The cash-strapped Centrist Reform Alliance, Japan’s main opposition party, has raised over 100 million yen about one month after launching a crowdfunding campaign to broaden its support ahead of key local elections next year.
The party, formed by lawmakers from the Constitutional Democratic Party of Japan and the Komeito party, has struggled financially since its crushing defeat in the February House of Representatives election reduced its seats from nearly 170 to just under 50, slashing its public subsidies.
Seeking to improve its fortunes, the party launched the crowdfunding campaign on May 15, with a minimum donation of 1,000 yen per person.
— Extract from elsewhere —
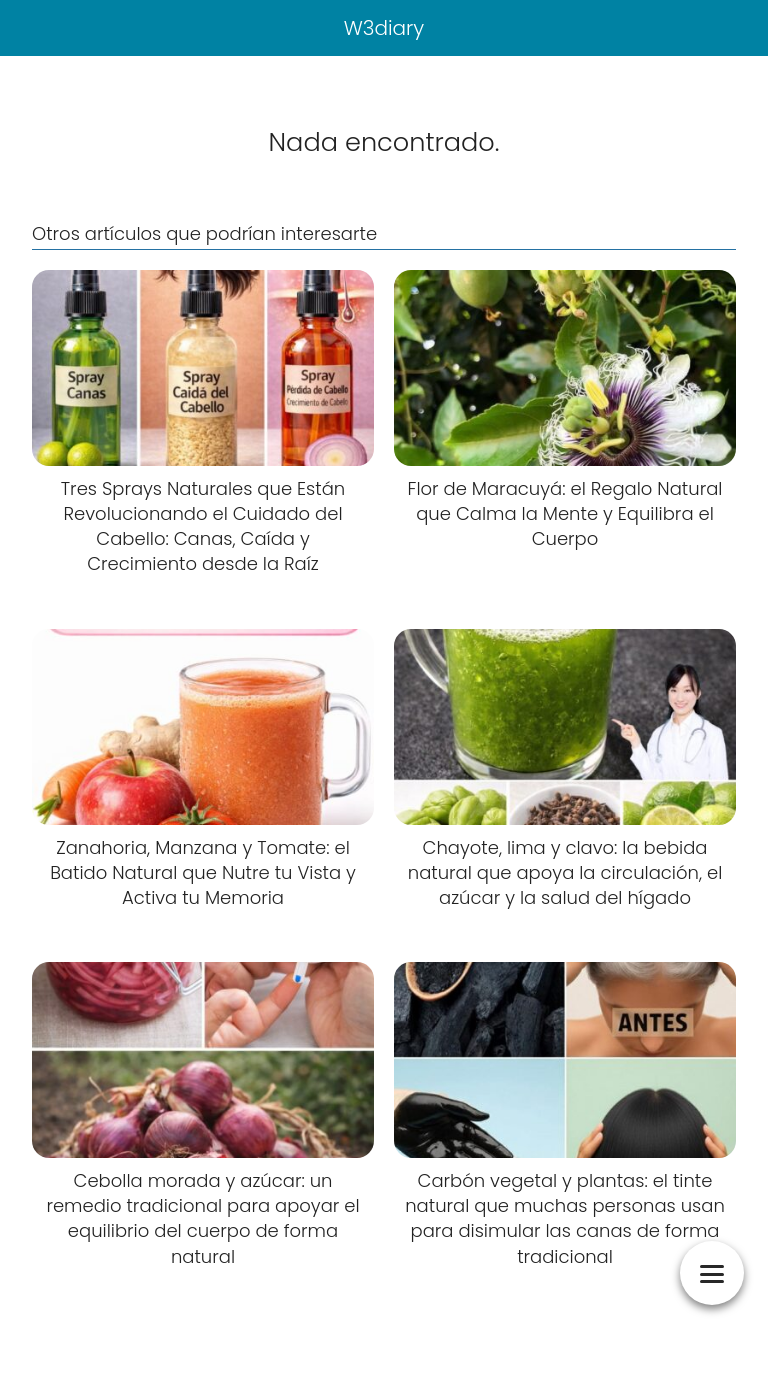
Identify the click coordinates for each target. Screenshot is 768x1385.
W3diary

It surpassed its initial target of 10 million yen within hours and hit 100 million yen on Monday.
Writing on social media after the latest milestone figure was reached, CRA leader Junya Ogawa said his party sees it as representing “the total weight of people’s hopes” for change in politics. “Whether we can live up to those expectations will be determined from here on,” he added.
The money will be spent on holding dialogue events across the country, formulating policies relevant to voters’ lives and maintaining ties with local communities, according to the campaign website.
The crowdfunding initiative comes ahead of unified local elections next spring, in which the CRA is expected to support candidates fielded independently by the CDPJ and Komeito, after the two decided not to run under a unified CRA banner.
Formed only weeks before the Feb. 8 general election, the CRA will receive 2.3 billion yen in party grants that can be used for political activities this year.
When combined with the CDPJ and Komeito, whose lawmakers still sit separately in the House of Councillors, the three parties are entitled to 6.9 billion yen, down from 10.5 billion yen.
As evidence of the CRA’s strained finances, Ogawa paid from his own pocket to travel to Spain in April and speak at the Global Progressive Mobilization summit of left-leaning political figures, which was attended by Spanish Prime Minister Pedro Sanchez and Brazilian President Luiz Inacio Lula da Silva.